Jak wykonać ćwiczenie Bridge
Spisu treści:
- Obejrzyj teraz: ćwiczenie podstawowego mostu na rzecz lepszego tyłka
- Mięśnie pracowały
- Czego potrzebujesz
- Jak wykonać ćwiczenie Bridge
- Wskazówki dotyczące mostu
- Progresja i wariacje
ZBUDUJ JĘDRNE POŚLADKI! JAK TRENOWAĆ? 4 NAJLEPSZE ĆWICZENIA NA WSPANIAŁE POŚLADKI! (Grudzień 2024)
Ćwiczenie mostowe to świetny sposób, aby wyizolować i wzmocnić mięśnie pośladków i ścięgna (tylną część uda). Jeśli wykonasz to ćwiczenie poprawnie, odkryjesz również, że jest to dobre ćwiczenie stabilności i siły rdzenia, skierowane na mięśnie brzucha, a także mięśnie dolnej części pleców i bioder. Jest również znany jako podbicie biodra.
Ćwiczenie mostowe jest uważane za podstawowe ćwiczenie rehabilitacyjne w celu poprawy stabilizacji rdzenia i kręgosłupa. Jest uważane za bezpieczne ćwiczenie dla osób z problemami z kręgosłupem. Jeśli siedzisz cały dzień, tak jak wielu ludzi wykonuje pracę siedzącą, budzenie się z tyłu może pomóc ci w postawie. To także dobre rozgrzewkowe ćwiczenie.
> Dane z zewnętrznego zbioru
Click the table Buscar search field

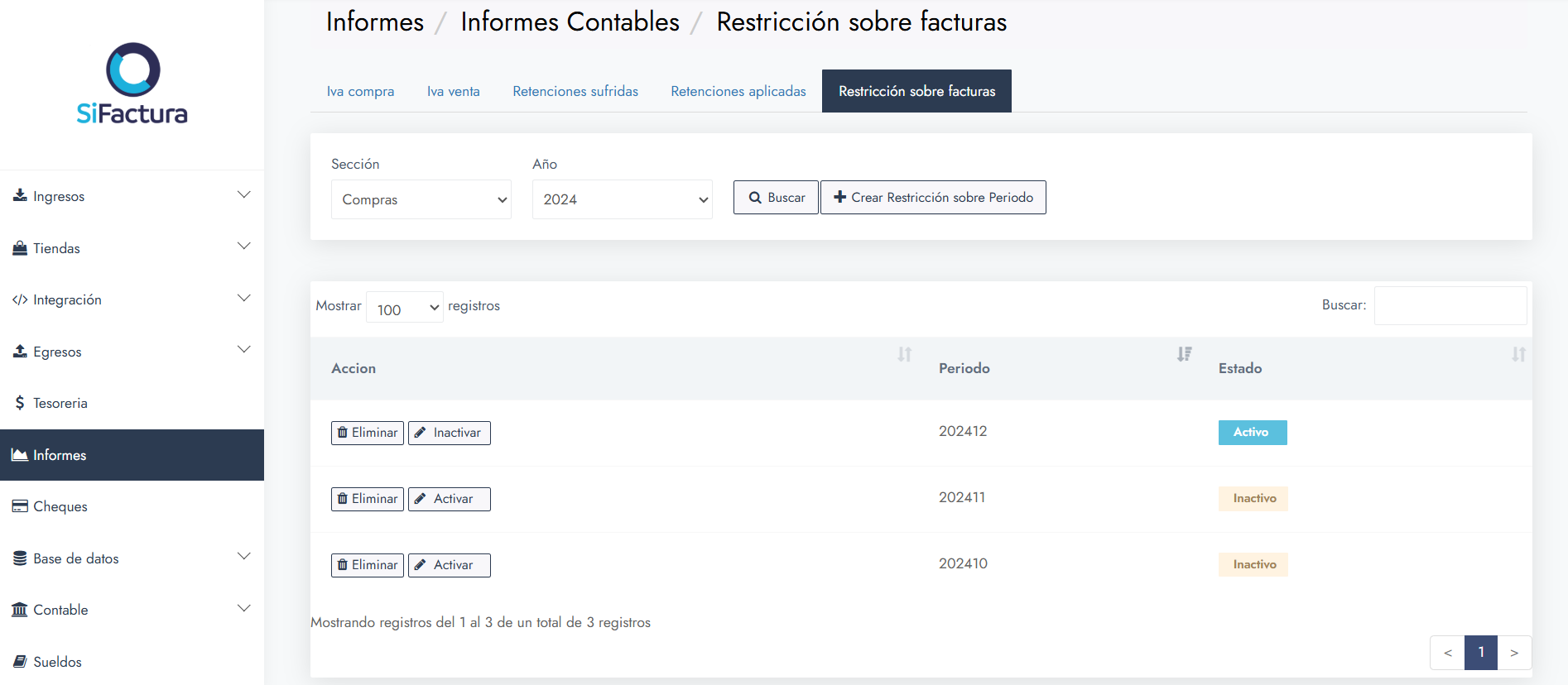(x=1450, y=306)
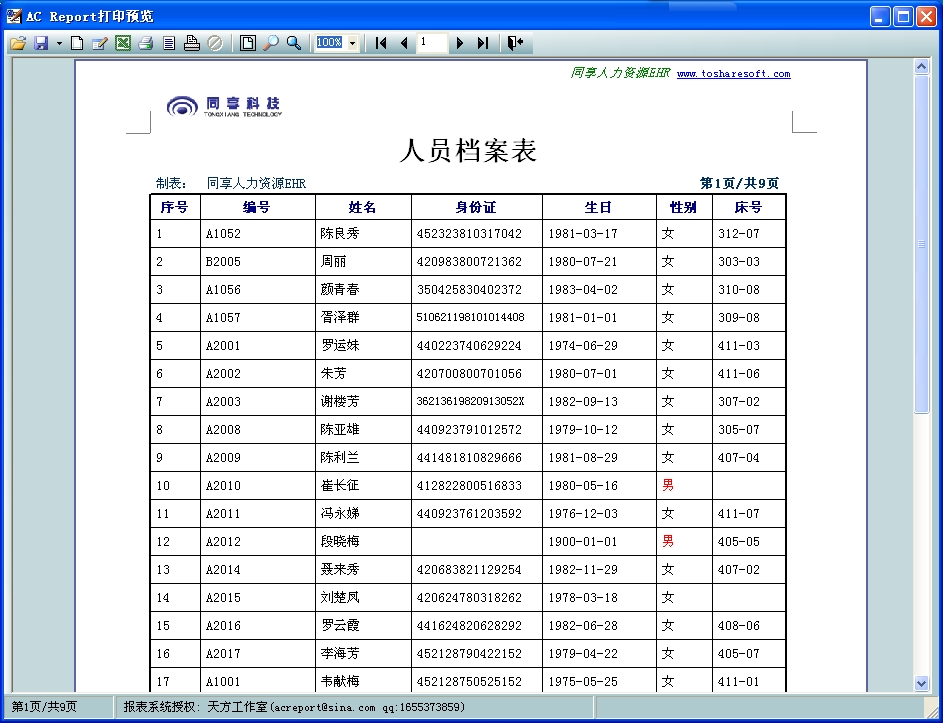Open the print setup icon
Screen dimensions: 943x723
(x=193, y=43)
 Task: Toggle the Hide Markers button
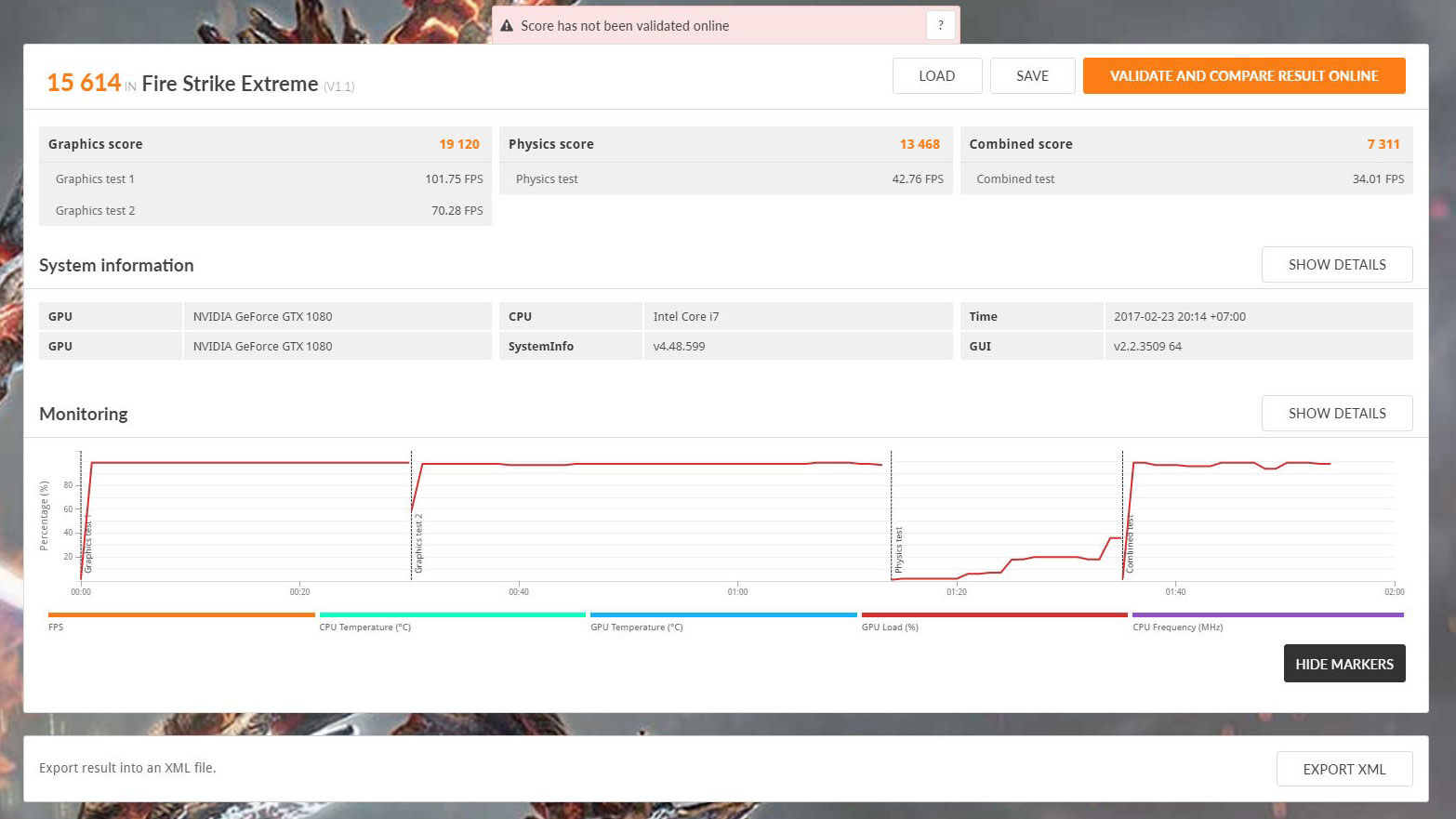tap(1343, 664)
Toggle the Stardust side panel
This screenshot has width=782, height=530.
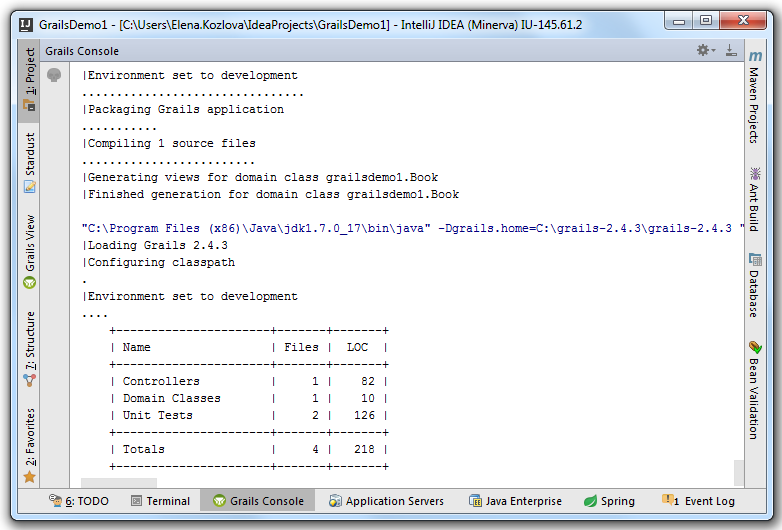(29, 163)
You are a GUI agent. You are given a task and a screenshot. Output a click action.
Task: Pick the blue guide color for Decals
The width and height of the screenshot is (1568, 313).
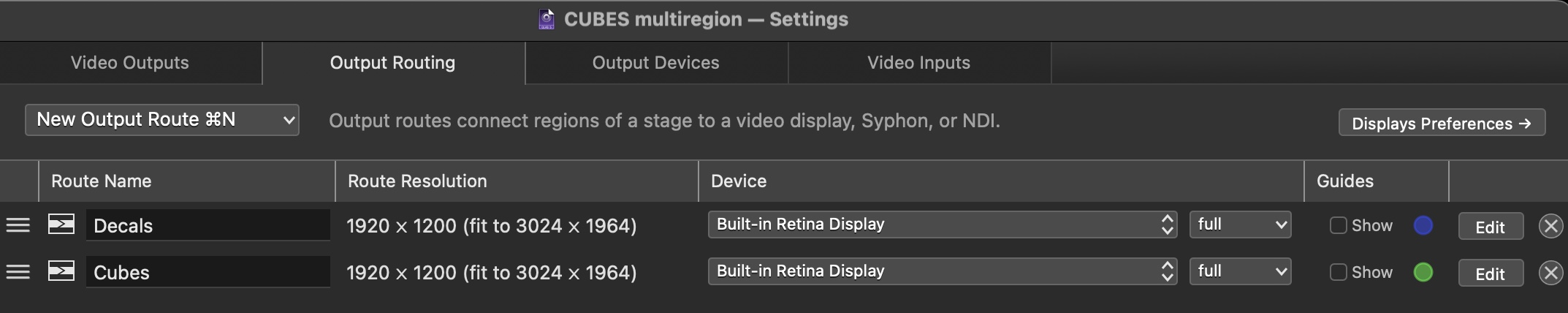[1423, 225]
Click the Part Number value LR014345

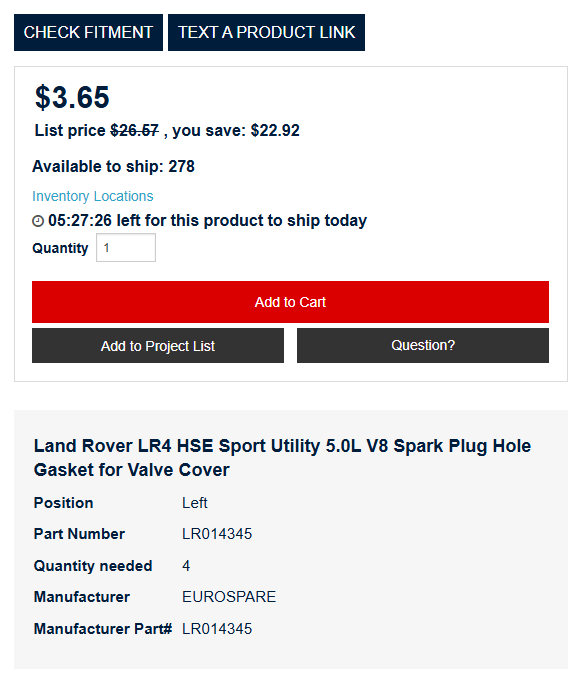[217, 534]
Obejrzyj teraz: ćwiczenie podstawowego mostu na rzecz lepszego tyłka
Mięśnie pracowały
Docelowym mięśniem jest spinae erektor, który przebiega na długości pleców od szyi do kości ogonowej. Ale ćwiczenie to rozciąga się i działa na stabilizatory łańcucha tylnego, w tym na porywacze biodra, gluteus maximus i ścięgna udowe. Antagonistycznymi stabilizatorami mostu są rectus abdominis i skośne. Nawet mięśnie czworogłowe będą zaangażowane w utrzymanie stabilności.
Czego potrzebujesz
Będziesz chciał wykonać to ćwiczenie na macie, a nie na twardej powierzchni. Do mostu nie jest wymagany sprzęt, ale w miarę postępów możesz dodać pas do ćwiczeń, hantle lub piłkę do ćwiczeń, aby zwiększyć poziom trudności.
Jak wykonać ćwiczenie Bridge
- Połóż się na plecach z rękami za boki, zgiętymi kolanami i płaskimi stopami na podłodze.
- Upewnij się, że twoje stopy są pod twoimi kolanami.
- Napnij mięśnie brzucha i pośladków.
- Podnieś biodra do góry, aby utworzyć linię prostą od kolan do ramion.
- Ściśnij rdzeń i spróbuj pociągnąć pępek z powrotem w kierunku kręgosłupa.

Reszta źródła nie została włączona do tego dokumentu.